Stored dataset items
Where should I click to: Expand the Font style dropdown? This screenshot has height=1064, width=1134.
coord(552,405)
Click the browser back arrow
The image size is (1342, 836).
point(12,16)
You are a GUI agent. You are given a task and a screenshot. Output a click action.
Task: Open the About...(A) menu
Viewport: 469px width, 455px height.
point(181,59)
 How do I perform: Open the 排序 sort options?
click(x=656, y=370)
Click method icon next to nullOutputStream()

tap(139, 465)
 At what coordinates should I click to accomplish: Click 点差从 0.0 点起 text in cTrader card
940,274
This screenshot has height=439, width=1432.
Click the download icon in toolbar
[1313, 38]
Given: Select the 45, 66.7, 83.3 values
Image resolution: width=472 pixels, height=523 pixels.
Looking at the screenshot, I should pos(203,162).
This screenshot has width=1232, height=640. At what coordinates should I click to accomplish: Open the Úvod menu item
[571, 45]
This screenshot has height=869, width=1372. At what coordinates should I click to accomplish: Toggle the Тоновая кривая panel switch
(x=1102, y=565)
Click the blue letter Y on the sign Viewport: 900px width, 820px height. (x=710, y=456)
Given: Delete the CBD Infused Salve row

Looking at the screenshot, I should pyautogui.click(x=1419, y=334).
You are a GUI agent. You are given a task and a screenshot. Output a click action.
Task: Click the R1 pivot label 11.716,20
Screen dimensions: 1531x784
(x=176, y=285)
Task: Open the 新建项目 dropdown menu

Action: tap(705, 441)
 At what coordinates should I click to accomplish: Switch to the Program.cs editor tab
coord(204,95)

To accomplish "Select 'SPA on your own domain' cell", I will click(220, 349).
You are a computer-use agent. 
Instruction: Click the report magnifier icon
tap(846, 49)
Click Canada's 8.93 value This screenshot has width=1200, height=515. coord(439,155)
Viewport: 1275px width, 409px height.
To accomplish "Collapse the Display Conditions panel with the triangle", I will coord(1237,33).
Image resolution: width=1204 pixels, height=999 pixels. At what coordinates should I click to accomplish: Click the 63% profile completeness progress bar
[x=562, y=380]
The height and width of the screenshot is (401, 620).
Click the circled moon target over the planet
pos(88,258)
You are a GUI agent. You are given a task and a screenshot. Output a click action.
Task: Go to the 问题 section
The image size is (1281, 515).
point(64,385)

> **YOUR INSTRUCTIONS**: Make a verbatim copy of every entry shown above.

> **REPLY**:
Where should I click to: Expand the Font style dropdown? This screenshot has height=1064, width=1134.
coord(552,405)
Click the browser back arrow
The image size is (1342, 836).
point(12,16)
You are a GUI agent. You are given a task and a screenshot. Output a click action.
Task: Open the About...(A) menu
Viewport: 469px width, 455px height.
point(181,59)
 How do I perform: Open the 排序 sort options?
click(x=656, y=370)
Click method icon next to nullOutputStream()

tap(139, 465)
 At what coordinates should I click to accomplish: Click 点差从 0.0 点起 text in cTrader card
940,274
This screenshot has height=439, width=1432.
Click the download icon in toolbar
[1313, 38]
Given: Select the 45, 66.7, 83.3 values
Image resolution: width=472 pixels, height=523 pixels.
Looking at the screenshot, I should pos(203,162).
This screenshot has width=1232, height=640. At what coordinates should I click to accomplish: Open the Úvod menu item
[571, 45]
This screenshot has height=869, width=1372. At what coordinates should I click to accomplish: Toggle the Тоновая кривая panel switch
(x=1102, y=565)
Click the blue letter Y on the sign Viewport: 900px width, 820px height. (x=710, y=456)
Given: Delete the CBD Infused Salve row

Looking at the screenshot, I should pyautogui.click(x=1419, y=334).
You are a GUI agent. You are given a task and a screenshot. Output a click action.
Task: Click the R1 pivot label 11.716,20
Screen dimensions: 1531x784
(x=176, y=285)
Task: Open the 新建项目 dropdown menu

Action: tap(705, 441)
 At what coordinates should I click to accomplish: Switch to the Program.cs editor tab
coord(204,95)

To accomplish "Select 'SPA on your own domain' cell", I will click(220, 349).
You are a computer-use agent. 
Instruction: Click the report magnifier icon
tap(846, 49)
Click Canada's 8.93 value This screenshot has width=1200, height=515. coord(439,155)
Viewport: 1275px width, 409px height.
To accomplish "Collapse the Display Conditions panel with the triangle", I will coord(1237,33).
Image resolution: width=1204 pixels, height=999 pixels. At what coordinates should I click to accomplish: Click the 63% profile completeness progress bar
[x=562, y=380]
The height and width of the screenshot is (401, 620).
Click the circled moon target over the planet
pos(88,258)
You are a GUI agent. You are given a task and a screenshot. Output a click action.
Task: Go to the 问题 section
The image size is (1281, 515).
point(64,385)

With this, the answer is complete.